15 Apr 2015

Unicode and Matlab on the command line

As per the latest Stackoverflow Developer Survey, Matlab is one of the most dreaded tools out there. I run into Matlab-related trouble daily. In all honesty, I have never seen a programming language as user-hostile and as badly designed as this.

So here is today's problem: When run from the command line, Matlab does not render unicode characters (on OSX).

I say "(on OSX)", because on Windows, it does not print a damn thing. Nope, no disp output for Windows users.

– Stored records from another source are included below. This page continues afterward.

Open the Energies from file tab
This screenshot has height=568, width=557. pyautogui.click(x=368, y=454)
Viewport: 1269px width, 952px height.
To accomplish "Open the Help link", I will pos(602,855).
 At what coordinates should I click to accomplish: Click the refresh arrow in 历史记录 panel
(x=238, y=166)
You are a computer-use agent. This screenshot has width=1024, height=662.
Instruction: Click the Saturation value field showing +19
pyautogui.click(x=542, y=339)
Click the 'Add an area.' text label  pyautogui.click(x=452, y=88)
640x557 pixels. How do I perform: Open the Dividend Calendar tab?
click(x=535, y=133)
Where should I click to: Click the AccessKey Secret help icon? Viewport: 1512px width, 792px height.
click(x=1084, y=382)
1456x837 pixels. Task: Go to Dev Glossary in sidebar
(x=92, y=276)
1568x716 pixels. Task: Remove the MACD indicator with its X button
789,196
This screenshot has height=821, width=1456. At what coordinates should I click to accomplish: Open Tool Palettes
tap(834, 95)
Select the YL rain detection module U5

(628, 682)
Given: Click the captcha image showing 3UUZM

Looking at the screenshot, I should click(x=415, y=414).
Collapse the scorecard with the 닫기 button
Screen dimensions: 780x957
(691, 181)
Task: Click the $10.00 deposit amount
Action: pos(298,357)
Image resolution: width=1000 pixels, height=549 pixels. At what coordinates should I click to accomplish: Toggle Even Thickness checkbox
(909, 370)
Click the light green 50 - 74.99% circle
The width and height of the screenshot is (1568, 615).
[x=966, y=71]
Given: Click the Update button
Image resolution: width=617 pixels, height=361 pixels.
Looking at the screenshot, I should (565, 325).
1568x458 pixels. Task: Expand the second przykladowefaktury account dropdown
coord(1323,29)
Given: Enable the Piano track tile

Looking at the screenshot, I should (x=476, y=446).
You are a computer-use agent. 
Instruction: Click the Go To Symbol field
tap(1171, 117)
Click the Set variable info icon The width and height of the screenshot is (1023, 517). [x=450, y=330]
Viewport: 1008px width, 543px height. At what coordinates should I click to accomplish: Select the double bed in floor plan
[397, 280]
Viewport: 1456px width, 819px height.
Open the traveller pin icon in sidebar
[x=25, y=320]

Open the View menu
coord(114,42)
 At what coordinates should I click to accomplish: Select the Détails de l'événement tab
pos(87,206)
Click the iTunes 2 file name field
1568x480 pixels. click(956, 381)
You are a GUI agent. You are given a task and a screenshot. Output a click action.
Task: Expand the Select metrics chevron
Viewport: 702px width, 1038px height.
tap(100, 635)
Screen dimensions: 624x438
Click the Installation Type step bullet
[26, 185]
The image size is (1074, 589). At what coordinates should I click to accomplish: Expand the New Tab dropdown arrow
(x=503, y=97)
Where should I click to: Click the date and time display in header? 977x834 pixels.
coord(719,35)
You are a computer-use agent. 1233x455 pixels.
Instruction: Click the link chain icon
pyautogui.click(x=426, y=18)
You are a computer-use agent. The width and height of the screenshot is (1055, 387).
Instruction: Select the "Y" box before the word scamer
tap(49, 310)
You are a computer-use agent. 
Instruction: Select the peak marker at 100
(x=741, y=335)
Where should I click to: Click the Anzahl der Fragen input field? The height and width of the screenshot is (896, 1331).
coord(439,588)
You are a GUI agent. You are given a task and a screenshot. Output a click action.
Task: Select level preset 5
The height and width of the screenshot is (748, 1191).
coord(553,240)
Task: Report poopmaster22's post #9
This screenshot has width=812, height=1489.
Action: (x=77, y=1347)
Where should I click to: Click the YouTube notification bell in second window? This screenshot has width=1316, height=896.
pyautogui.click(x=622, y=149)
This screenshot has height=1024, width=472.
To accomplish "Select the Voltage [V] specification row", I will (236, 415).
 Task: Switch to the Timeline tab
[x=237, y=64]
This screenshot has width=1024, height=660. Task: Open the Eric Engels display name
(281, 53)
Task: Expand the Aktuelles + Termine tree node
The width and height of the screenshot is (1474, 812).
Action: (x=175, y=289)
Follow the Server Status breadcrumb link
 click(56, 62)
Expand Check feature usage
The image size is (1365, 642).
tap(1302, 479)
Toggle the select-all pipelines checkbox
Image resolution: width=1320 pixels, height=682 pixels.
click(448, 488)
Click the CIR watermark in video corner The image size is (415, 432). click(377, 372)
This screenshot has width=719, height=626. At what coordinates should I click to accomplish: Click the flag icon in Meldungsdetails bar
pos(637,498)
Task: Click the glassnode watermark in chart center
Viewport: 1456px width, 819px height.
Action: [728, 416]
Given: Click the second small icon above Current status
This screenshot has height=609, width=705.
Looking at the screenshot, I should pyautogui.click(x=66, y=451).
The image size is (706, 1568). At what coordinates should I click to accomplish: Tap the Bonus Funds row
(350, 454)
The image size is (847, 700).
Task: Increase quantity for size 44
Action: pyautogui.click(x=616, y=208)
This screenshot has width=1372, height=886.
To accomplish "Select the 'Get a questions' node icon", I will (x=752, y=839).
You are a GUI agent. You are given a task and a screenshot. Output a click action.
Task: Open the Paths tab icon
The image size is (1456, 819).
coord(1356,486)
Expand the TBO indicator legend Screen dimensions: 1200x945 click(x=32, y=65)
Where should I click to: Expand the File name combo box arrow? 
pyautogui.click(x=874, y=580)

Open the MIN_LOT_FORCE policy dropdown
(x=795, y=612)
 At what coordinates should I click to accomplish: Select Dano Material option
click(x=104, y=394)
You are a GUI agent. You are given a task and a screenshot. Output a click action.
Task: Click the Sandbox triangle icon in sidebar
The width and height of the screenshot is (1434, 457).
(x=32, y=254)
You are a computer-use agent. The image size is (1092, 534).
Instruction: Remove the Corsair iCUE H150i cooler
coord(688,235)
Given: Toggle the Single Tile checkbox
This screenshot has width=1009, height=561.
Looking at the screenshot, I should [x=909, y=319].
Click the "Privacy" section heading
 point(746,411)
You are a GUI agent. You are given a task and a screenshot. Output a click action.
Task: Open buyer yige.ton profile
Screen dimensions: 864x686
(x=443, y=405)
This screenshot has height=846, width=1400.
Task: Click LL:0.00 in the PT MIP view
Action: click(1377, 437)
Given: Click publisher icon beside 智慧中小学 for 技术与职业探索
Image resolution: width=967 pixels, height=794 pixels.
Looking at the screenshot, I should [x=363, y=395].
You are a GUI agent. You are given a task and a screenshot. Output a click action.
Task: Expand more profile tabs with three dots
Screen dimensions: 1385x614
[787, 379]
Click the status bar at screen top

More analysis: It's not that Matlab does not render unicode characters at all when run from the command line. Instead, it renders them as 0x1a aka SUB aka substitute character. In other words, it tries to render unicode as ASCII (which doesn't work), and then replaces all non-ASCII characters with SUB. This is actually reasonable if Matlab were running on a machine that can't handle unicode. This is not a correct assessment of post-90s Macs, though.

To see why Matlab would do such a dastardly deed, you can use feature('locale') to get information about the encoding Matlab uses. On Windows and OS X, this defaults to either ISO-8859-1 (when your locale is pure de_DE or en_US) or US-ASCII, if it is something impure. In my case, German dates but English text. Because US-ASCII is obviously the most all-encompassing choice for such mixed-languages environments.

But luckily, there is help. Matlab has a widely documented (not) and easily discoverable (not) configuration option to change this: To change Matlab's encoding settings, edit %MATLABROOT%/bin/lcdata.xml, and look for the entry for your locale. For me, this is one of

<locale name="de_DE" encoding="ISO-8859-1" xpg_name="de_DE.ISO8859-1"> ...
<locale name="en_US" encoding="ISO-8859-1" xpg_name="en_US.ISO8859-1"> ...

In order to make Matlab's encoding default to UTF-8, change the entry for your locale to

<locale name="de_DE" encoding="UTF-8" xpg_name="de_DE.UTF-8"> ...
<locale name="en_US" encoding="UTF-8" xpg_name="en_US.UTF-8"> ...

With that, Matlab will print UTF-8 to the terminal.

You still can't type unicode characters to the command prompt, of course. But who would want that anyway, I dare ask. Of course, what with Matlab being basically free, and frequently updated, we can forgive such foibles easily…